By Bob MajiriOghene Etemiku
President Muhammadu Buhari’s initial response to the efforts to recover the Abacha loot was a syllabus of errors.
Some errors have rights. Others don’t. Those errors that have rights are capricious and can be remedied. Errors without rights are deliberately made. You’ll be able to make up your mind on whether Mr. President’s error vis-à-vis the Abacha loot has rights or not. But the case against Mr. President’s ‘body language’ about the Abacha loot was that he was known to be a huge fan of late General Abacha, having worked with him closely as chairman of the Petroleum Trust Fund, PTF.
As a matter of fact, what seems to compound the case against Mr. President is the perception that he picks and chooses his corrupt. His traducers say that even though there were glaring cases leveled against several members of his kitchen and parlour cabinets, he has only given them a perfume rather than disinfecting them with the same disinfectant with which he doused members of the opposition. But what is making this allegation a bit fragile is that the onslaught against corruption seems to be working, and we are at least getting to see latrines, septic tanks and huts in villages give up locally stashed loot.
It is impossible to say at this point what the game plan of the previous administration was, concerning the Abacha loot. From what now looks like backdoor diplomacy for political gains, the Jonathan administration entered into a secret pack with the Abacha family, to the effect that if the family accepted to disclose and return monies looted by their patriarch, they would be perpetually immune from further investigation. So many issues immediately jumped out of what pundits have described as an unholy conclave: first, how is anyone sure that what would be revealed as stashed loot will be everything that was stashed? Second, were there structures in place to determine the effective management of the loot to the extent that it wouldn’t be re-looted by the recipient administration? Third, why was the arrangement brokered in the dark, free from the involvement of the legislative, judicial arms of government? Why were stakeholders on the demand side left out of the negotiations?
It is equally difficult too at this point to say that the Buhari administration took its cue concerning the Abacha loot, from its predecessor. As we have pointed out above, whether or not the initial hesitation to fight to get that loot returned is a syllable of error or not is still problematic to ascertain, maybe because of some of those conflicting body language signals from Mr.

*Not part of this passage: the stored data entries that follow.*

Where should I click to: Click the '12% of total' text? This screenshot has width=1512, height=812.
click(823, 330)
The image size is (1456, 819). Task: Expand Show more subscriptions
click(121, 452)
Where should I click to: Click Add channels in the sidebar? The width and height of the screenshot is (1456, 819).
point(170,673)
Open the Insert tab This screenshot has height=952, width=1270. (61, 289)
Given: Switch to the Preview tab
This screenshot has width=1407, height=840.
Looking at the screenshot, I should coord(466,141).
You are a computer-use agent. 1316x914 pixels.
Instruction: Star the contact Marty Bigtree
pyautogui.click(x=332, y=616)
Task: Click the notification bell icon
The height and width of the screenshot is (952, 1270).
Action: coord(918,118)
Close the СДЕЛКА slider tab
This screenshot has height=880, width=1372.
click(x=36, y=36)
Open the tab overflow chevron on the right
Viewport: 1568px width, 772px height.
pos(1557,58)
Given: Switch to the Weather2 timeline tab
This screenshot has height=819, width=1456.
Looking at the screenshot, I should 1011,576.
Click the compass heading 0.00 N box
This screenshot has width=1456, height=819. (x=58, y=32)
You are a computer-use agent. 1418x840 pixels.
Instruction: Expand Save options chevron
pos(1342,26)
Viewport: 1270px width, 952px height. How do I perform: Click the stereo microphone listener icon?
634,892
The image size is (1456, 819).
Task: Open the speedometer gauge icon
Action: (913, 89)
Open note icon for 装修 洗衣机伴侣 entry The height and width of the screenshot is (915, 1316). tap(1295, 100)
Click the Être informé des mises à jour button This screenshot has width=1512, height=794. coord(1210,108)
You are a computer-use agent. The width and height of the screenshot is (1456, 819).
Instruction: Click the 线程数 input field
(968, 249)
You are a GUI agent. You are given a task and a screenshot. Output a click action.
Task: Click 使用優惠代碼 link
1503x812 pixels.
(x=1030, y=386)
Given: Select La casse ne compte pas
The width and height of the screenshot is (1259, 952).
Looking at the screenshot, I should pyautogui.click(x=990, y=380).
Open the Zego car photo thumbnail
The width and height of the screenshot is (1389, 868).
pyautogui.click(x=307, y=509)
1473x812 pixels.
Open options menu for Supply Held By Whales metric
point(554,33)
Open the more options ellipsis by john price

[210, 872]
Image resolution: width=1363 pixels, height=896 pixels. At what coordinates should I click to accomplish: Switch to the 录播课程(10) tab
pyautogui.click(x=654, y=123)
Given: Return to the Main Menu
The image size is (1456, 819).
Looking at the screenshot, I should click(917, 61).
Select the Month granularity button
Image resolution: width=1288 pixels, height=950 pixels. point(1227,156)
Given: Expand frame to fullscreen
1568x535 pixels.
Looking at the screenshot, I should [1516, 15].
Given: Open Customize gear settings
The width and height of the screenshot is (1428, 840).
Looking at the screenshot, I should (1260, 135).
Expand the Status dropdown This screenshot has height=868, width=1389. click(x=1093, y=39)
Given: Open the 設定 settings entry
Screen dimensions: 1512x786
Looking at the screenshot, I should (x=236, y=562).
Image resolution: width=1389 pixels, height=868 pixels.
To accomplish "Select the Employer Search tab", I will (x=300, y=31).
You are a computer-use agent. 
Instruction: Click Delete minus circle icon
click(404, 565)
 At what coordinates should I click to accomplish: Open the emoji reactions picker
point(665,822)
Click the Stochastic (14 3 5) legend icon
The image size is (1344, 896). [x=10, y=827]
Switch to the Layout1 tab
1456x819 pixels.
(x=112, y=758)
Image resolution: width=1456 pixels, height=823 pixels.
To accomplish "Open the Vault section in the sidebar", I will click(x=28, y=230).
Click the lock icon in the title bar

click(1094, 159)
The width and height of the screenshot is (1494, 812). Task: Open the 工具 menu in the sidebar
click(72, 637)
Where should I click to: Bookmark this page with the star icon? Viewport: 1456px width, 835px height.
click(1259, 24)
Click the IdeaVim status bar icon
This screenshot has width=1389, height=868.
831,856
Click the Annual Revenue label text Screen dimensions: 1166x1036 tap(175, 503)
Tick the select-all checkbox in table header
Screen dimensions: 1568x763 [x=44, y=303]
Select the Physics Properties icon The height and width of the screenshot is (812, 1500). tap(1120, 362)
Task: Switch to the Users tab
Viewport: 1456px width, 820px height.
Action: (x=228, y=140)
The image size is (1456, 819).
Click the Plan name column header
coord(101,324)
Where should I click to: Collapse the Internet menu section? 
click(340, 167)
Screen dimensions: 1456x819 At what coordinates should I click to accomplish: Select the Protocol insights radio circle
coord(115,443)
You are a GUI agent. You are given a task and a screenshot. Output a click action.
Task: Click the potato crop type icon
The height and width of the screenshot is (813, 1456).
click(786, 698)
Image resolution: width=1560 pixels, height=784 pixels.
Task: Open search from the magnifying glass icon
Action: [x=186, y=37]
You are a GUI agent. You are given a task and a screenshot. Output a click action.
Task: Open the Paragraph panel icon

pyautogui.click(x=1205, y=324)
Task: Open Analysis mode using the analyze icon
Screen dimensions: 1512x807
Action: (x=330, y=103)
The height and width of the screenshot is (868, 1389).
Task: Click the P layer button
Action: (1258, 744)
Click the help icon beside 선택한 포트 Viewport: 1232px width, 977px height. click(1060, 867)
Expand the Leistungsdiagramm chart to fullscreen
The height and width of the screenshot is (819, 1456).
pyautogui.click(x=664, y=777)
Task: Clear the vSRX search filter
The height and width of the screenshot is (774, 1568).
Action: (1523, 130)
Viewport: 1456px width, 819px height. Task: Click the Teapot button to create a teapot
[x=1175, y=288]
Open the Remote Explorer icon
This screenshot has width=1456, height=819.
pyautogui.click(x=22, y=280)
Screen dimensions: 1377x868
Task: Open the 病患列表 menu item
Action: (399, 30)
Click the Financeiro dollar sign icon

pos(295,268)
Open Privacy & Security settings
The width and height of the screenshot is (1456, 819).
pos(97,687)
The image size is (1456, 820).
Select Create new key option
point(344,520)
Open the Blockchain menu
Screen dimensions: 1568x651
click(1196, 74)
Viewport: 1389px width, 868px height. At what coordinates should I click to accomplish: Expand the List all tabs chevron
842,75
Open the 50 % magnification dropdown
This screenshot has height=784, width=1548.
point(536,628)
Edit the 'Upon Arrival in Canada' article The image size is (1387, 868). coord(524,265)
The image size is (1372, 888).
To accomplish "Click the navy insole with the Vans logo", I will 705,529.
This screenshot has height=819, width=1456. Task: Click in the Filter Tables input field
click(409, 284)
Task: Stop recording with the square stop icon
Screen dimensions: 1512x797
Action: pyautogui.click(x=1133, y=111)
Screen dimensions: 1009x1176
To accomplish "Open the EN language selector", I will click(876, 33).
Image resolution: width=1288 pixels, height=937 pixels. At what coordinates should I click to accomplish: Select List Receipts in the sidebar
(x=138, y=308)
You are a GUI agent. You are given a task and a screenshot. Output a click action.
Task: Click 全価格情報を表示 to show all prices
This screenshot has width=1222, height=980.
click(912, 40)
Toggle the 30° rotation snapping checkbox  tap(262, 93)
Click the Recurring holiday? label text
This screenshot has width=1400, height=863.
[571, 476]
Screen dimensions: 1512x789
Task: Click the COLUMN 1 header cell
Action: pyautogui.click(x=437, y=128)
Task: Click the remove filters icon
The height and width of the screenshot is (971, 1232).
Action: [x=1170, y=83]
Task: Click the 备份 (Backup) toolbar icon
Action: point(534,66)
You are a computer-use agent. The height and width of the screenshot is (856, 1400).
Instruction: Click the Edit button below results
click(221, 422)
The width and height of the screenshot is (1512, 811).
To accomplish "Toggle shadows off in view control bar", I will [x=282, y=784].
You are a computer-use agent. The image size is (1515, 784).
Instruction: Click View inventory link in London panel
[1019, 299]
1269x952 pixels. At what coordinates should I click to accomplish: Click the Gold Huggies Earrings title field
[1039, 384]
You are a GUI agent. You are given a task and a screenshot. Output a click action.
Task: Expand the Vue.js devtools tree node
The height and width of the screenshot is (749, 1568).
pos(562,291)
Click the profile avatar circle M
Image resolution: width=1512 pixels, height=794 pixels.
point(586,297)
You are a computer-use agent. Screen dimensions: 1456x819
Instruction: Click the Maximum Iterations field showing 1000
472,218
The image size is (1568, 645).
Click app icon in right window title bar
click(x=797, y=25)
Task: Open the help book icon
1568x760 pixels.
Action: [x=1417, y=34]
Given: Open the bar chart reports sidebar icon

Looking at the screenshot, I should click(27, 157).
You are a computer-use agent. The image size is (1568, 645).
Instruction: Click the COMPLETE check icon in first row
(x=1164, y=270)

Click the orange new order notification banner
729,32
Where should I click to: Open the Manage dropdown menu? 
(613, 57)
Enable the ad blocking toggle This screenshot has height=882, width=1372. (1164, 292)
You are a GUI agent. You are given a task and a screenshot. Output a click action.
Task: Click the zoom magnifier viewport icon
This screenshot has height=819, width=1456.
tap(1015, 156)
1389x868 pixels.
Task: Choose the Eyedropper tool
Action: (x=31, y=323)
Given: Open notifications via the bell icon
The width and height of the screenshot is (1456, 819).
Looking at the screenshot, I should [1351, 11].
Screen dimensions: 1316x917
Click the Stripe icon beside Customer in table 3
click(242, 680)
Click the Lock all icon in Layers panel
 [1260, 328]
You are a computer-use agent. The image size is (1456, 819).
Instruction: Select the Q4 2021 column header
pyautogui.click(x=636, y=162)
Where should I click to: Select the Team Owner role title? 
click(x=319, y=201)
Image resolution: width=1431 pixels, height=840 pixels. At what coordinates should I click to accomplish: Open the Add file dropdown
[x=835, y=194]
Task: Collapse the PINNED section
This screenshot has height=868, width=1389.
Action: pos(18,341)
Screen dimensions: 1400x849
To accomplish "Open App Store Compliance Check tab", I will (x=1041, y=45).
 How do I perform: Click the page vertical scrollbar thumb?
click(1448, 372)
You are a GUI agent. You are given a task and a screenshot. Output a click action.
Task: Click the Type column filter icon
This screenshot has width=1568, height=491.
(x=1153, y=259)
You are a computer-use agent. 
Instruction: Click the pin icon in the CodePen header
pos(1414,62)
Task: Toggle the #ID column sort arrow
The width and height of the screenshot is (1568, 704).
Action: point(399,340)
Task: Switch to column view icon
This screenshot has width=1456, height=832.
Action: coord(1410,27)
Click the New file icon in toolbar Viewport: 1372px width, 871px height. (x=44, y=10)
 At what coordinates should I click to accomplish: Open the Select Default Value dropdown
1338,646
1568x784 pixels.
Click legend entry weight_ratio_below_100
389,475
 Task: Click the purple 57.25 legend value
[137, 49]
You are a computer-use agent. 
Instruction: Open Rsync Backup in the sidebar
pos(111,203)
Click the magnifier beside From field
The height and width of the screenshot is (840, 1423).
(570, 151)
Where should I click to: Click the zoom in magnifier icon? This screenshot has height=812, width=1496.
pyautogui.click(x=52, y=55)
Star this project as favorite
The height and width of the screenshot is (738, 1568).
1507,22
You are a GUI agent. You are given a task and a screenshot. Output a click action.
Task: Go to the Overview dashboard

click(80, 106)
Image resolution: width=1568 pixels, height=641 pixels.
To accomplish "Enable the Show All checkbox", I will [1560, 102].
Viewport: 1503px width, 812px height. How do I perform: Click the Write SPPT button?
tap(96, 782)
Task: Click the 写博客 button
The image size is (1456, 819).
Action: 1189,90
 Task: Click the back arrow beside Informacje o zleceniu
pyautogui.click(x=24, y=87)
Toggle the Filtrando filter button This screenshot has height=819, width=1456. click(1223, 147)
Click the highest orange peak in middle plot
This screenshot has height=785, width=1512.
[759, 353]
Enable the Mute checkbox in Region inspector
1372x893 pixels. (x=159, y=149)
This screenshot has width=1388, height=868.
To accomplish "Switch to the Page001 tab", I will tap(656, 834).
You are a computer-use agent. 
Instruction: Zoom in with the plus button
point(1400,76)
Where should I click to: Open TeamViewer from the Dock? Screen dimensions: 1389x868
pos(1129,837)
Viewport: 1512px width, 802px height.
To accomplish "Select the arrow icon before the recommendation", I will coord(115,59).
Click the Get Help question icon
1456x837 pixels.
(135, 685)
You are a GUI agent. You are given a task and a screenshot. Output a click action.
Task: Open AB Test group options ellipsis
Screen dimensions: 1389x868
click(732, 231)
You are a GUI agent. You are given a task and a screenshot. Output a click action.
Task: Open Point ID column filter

President highlighted above. But what we are cocksure of straightaway today is that from last year when President made certain commitments to run an open and transparent system of governance, coupled with the whistleblower angle thrown into the hat, monies looted and stored up locally in latrines, in banks and in villages are being recovered and confiscated by government. What other option the federal government can pursue so that it can remedy its initial syllabus of error is to introduce this same measure of energy it has invested in mopping up our stolen public funds in Swiss, American, Panamanian and European Banks.
There are indications that Mr. Buhari might be ready to do the needful. At the just concluded International Expert Meeting on the management and disposal of recovered and returned stolen assets in Addis Ababa, 14-16th February 2017, he sent in his Alpha team. It included Abubakar Malami, Minister of Justice and Attorney General of Nigeria, Ibrahim Magu, acting EFCC chairman, Professor Bolaji Owasanoye, executive secretary of the Presidential Advisory Committee Against Corruption, PACAC, together with key individuals handling anti-corruption issues in Nigeria today. That meeting had in attendance key anti-corruption personalities around the globe. It was convened by the United Nations Office of Drugs and Crime, UNODC, together with the Swiss government. Part of why Nigeria was given credit by the global community is that the Nigerian delegation was the only one which had an anti-corruption organization – ANEEJ – in tow perhaps as part of the suggestions from the United Nations Convention Against Corruption, UNCAC.
The Abacha loot is a lot of money. It dwarfs the monies being dug up from pit latrines, villages and banks. With it, government will not be looking for money to feed school children in all the states of Nigeria for the next 10 years. If we must get those monies back and manage them properly, we must follow some of the recommendations put forward by UNCAC Coalition’s Civil Society Working Group, in a letter to Ali Sulaiman, Commissioner of the Federal Ethics and Anti-Corruption Commission, Ambassador Andrea Semadeni, Swiss Government, and to Madam Brigitte Strobel-Shaw, Chief of Conference Support Section of the UNODC. The letter urged governments across the globe to ensure that recovered stolen assets are returned to the country of origin, in line with UNCAC Article 51. The letter also wanted both returning and receiving countries to agree to apply the highest possible standards of transparency at all stages of the recovery and return process and apply the highest possible standards of accountability in the management and disposal of recovered and returned stolen assets.
The CSOs which wrote that letter said that they believed that absence of regular budgeting and accounting processes lacking in transparency and accountability in a country signatory to the UNCAC shouldn’t be a problem. It recommended that there should be a broad spectrum of relevant experts and non-state actors who could come together and rig up options of management of returned stolen assets. We believe that if the Federal Government would apply all of these recommendations that initial syllabus of errors from Mr. President would have remedied itself somewhat.